→ **THE PROBLEM**:
Rewrite the entries in the stretch from the line containing "Given: Start a" through the line containing "Open the calendar", swapping "magnifier icon" for "search icon" and keeping everything else as is.

→ **TASK MATERIAL**:
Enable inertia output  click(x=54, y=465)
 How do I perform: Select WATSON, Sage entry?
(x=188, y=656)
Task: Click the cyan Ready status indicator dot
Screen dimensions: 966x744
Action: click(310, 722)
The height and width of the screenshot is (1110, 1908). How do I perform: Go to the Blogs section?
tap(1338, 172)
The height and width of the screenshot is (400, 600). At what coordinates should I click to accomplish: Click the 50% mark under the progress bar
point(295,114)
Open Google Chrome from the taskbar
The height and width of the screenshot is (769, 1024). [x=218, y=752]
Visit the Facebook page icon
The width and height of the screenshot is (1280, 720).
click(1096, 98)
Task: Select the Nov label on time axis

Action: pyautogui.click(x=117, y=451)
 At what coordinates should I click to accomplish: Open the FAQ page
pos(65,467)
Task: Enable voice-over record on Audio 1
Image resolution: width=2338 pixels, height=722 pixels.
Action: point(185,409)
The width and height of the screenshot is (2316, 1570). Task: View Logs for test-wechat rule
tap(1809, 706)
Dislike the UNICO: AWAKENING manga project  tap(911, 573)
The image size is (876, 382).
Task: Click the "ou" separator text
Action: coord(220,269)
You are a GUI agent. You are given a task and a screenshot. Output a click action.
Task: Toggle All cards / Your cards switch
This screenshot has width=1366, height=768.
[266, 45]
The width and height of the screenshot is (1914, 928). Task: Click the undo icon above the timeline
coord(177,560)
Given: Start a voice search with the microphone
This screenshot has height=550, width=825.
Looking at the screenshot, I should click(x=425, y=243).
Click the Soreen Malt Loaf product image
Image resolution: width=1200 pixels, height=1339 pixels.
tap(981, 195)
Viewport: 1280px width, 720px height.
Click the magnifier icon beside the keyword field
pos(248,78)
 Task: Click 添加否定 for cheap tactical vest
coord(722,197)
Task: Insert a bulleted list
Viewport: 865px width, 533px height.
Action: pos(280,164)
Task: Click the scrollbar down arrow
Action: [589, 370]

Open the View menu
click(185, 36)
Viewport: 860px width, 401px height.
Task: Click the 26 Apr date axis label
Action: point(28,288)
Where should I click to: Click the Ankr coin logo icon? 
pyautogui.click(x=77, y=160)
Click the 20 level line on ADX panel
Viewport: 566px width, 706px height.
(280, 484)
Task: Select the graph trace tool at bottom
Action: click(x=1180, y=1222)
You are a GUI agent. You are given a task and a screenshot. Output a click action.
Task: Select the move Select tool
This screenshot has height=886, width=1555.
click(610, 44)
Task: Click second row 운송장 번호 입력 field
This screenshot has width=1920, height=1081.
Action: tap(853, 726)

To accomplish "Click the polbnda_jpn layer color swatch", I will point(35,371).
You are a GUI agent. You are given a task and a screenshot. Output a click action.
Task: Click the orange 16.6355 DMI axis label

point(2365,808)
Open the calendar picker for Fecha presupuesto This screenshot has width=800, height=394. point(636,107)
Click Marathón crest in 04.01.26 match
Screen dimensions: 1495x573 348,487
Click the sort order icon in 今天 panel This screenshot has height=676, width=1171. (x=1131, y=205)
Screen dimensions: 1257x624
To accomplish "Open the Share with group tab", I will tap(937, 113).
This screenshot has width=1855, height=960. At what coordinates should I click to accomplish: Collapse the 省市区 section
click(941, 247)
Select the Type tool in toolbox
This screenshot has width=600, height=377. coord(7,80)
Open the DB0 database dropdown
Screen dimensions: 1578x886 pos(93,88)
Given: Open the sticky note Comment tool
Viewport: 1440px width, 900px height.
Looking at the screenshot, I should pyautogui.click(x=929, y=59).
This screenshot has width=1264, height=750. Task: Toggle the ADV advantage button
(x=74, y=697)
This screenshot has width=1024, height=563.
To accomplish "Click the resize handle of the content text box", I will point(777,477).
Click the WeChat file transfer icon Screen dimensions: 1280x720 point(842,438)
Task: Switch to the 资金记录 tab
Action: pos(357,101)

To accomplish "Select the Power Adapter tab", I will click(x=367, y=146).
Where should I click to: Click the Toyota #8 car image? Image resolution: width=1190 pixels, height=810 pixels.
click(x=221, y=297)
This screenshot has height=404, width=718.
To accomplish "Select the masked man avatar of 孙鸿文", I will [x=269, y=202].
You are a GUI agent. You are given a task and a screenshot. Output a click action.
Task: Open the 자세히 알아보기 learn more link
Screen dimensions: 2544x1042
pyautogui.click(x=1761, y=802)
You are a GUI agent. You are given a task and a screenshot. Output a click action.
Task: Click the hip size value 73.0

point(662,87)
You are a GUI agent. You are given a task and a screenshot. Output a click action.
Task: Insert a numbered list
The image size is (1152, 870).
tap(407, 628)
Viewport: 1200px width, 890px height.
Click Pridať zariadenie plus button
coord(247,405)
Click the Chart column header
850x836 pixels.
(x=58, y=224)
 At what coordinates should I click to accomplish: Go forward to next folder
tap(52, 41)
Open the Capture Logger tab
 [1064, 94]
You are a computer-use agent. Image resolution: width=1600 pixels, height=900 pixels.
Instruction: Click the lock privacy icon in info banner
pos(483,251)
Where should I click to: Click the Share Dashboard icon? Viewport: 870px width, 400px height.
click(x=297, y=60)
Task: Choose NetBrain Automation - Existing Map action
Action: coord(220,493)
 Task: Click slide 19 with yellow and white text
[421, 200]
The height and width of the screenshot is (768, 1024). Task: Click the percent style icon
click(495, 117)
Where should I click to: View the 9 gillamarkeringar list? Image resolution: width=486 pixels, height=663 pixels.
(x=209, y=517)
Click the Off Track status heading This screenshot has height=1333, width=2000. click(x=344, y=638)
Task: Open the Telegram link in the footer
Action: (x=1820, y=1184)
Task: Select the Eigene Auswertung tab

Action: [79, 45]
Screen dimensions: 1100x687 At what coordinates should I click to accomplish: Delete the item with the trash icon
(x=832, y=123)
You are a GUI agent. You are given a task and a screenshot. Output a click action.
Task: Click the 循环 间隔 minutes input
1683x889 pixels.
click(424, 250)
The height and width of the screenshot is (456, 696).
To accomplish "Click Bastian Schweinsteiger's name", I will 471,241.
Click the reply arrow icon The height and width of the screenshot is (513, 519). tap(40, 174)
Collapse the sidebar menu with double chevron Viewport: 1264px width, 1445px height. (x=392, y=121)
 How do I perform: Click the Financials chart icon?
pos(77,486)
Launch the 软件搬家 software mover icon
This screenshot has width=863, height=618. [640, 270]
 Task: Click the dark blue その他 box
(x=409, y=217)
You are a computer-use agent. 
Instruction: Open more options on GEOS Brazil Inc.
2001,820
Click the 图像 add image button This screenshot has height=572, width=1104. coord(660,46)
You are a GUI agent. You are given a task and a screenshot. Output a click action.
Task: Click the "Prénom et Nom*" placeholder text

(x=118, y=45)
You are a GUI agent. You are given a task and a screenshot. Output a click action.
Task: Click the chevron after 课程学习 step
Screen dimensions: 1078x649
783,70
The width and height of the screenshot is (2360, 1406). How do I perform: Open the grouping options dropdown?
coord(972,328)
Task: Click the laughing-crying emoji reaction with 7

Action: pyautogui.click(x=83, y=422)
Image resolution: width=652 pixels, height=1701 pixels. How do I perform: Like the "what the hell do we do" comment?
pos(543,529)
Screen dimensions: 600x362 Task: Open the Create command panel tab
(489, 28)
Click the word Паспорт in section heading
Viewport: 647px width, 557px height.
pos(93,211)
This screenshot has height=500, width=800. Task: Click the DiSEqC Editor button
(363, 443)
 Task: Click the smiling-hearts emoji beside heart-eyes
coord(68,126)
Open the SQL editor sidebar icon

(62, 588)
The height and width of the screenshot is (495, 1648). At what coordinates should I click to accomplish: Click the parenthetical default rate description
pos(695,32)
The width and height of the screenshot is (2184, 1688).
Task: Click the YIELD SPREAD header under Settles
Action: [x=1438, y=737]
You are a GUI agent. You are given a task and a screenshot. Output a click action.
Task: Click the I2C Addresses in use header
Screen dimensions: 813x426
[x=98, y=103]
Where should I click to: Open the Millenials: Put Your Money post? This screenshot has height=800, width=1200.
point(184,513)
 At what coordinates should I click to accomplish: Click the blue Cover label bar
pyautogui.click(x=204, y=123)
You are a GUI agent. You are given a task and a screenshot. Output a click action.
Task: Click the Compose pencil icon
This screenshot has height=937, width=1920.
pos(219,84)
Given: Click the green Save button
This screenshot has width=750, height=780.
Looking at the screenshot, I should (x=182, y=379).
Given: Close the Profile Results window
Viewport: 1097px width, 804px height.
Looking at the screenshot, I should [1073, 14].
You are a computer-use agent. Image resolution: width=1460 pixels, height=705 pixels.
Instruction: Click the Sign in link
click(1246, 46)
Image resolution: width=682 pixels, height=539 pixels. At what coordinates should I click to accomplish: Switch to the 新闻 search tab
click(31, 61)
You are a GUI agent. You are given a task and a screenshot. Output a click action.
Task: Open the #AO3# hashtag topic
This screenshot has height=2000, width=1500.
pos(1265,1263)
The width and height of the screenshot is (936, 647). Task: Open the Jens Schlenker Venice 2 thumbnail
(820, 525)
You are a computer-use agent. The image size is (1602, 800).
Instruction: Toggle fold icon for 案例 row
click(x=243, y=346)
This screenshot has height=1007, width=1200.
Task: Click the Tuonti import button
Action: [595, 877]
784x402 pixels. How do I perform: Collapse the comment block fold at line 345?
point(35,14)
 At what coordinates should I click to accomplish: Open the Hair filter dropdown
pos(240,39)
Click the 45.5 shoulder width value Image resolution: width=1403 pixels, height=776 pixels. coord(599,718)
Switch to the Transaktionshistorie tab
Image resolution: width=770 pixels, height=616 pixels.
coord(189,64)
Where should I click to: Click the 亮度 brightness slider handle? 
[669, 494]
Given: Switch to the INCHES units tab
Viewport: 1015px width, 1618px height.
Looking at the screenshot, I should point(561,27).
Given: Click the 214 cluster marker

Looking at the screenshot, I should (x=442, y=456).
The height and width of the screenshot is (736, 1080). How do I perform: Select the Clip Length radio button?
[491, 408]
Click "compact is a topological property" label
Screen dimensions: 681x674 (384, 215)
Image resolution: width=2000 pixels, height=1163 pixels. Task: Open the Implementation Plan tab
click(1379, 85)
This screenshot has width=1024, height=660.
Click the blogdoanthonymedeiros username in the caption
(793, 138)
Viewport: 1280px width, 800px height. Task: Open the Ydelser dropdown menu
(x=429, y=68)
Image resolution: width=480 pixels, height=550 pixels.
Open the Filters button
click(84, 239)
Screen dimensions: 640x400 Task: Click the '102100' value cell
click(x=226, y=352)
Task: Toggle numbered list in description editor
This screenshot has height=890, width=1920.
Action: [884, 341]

→ **OUTPUT**:
Given: Start a voice search with the microphone
This screenshot has height=550, width=825.
Looking at the screenshot, I should click(x=425, y=243).
Click the Soreen Malt Loaf product image
Image resolution: width=1200 pixels, height=1339 pixels.
tap(981, 195)
Viewport: 1280px width, 720px height.
Click the search icon beside the keyword field
pos(248,78)
 Task: Click 添加否定 for cheap tactical vest
coord(722,197)
Task: Insert a bulleted list
Viewport: 865px width, 533px height.
Action: pos(280,164)
Task: Click the scrollbar down arrow
Action: [589, 370]

Open the View menu
click(185, 36)
Viewport: 860px width, 401px height.
Task: Click the 26 Apr date axis label
Action: point(28,288)
Where should I click to: Click the Ankr coin logo icon? 
pyautogui.click(x=77, y=160)
Click the 20 level line on ADX panel
Viewport: 566px width, 706px height.
(280, 484)
Task: Select the graph trace tool at bottom
Action: click(x=1180, y=1222)
You are a GUI agent. You are given a task and a screenshot. Output a click action.
Task: Select the move Select tool
This screenshot has height=886, width=1555.
click(610, 44)
Task: Click second row 운송장 번호 입력 field
This screenshot has width=1920, height=1081.
Action: tap(853, 726)

To accomplish "Click the polbnda_jpn layer color swatch", I will point(35,371).
You are a GUI agent. You are given a task and a screenshot. Output a click action.
Task: Click the orange 16.6355 DMI axis label

point(2365,808)
Open the calendar picker for Fecha presupuesto This screenshot has width=800, height=394. point(636,107)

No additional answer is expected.